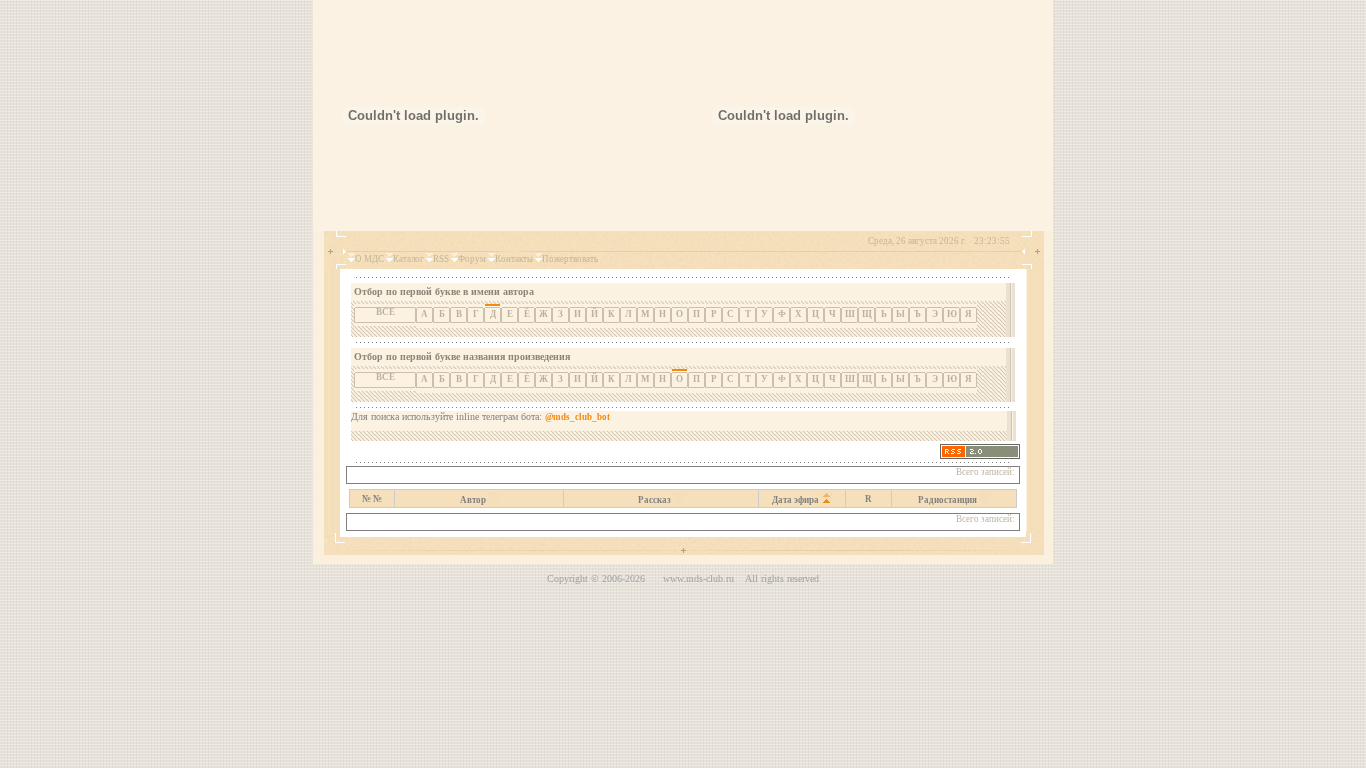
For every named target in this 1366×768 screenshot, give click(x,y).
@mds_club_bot (577, 417)
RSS (441, 259)
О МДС (369, 259)
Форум (472, 259)
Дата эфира (795, 500)
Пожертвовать (570, 259)
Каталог (408, 259)
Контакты (514, 259)
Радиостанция (947, 500)
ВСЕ (385, 312)
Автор (473, 500)
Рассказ (654, 500)
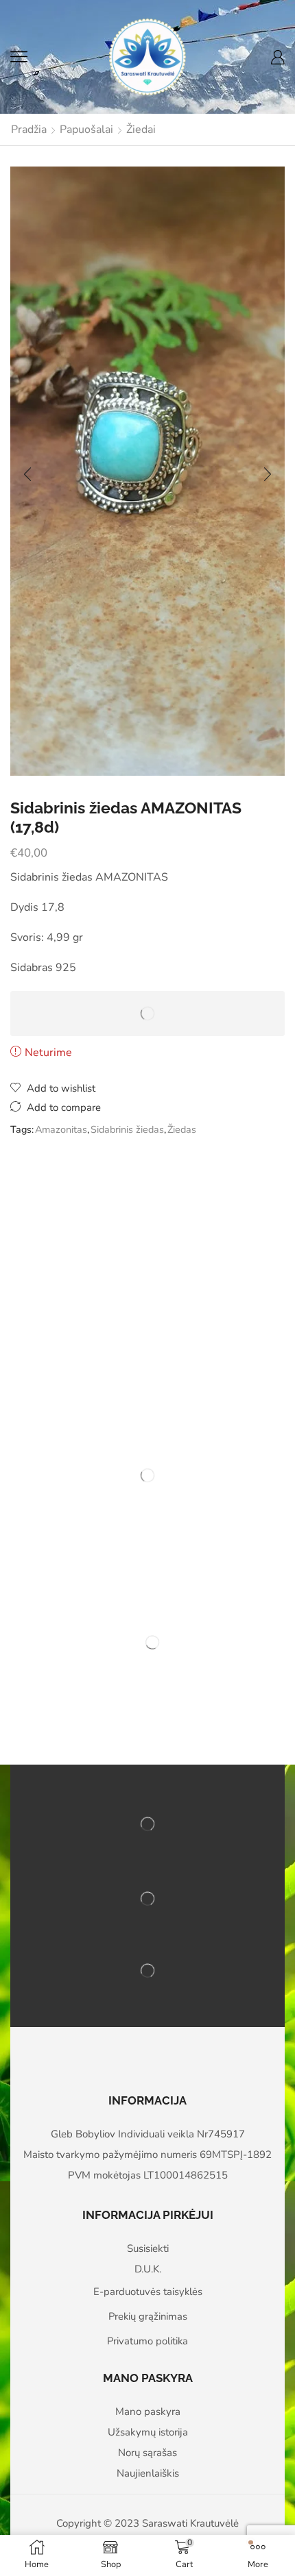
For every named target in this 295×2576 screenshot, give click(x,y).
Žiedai (141, 129)
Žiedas (181, 1129)
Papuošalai (86, 129)
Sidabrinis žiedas (127, 1129)
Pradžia (29, 129)
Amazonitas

-------------------------

▶ **WORK INSTRUCTIONS**: Which lines fall between the one containing "Автор (473, 500)" and the last line of the listing, both included? Give them again exactly, without the pictures.

▶ **ANSWER**:
Автор (473, 500)
Рассказ (654, 500)
For every named target in this 295×2576 screenshot, give click(x,y).
Žiedai (141, 129)
Žiedas (181, 1129)
Papuošalai (86, 129)
Sidabrinis žiedas (127, 1129)
Pradžia (29, 129)
Amazonitas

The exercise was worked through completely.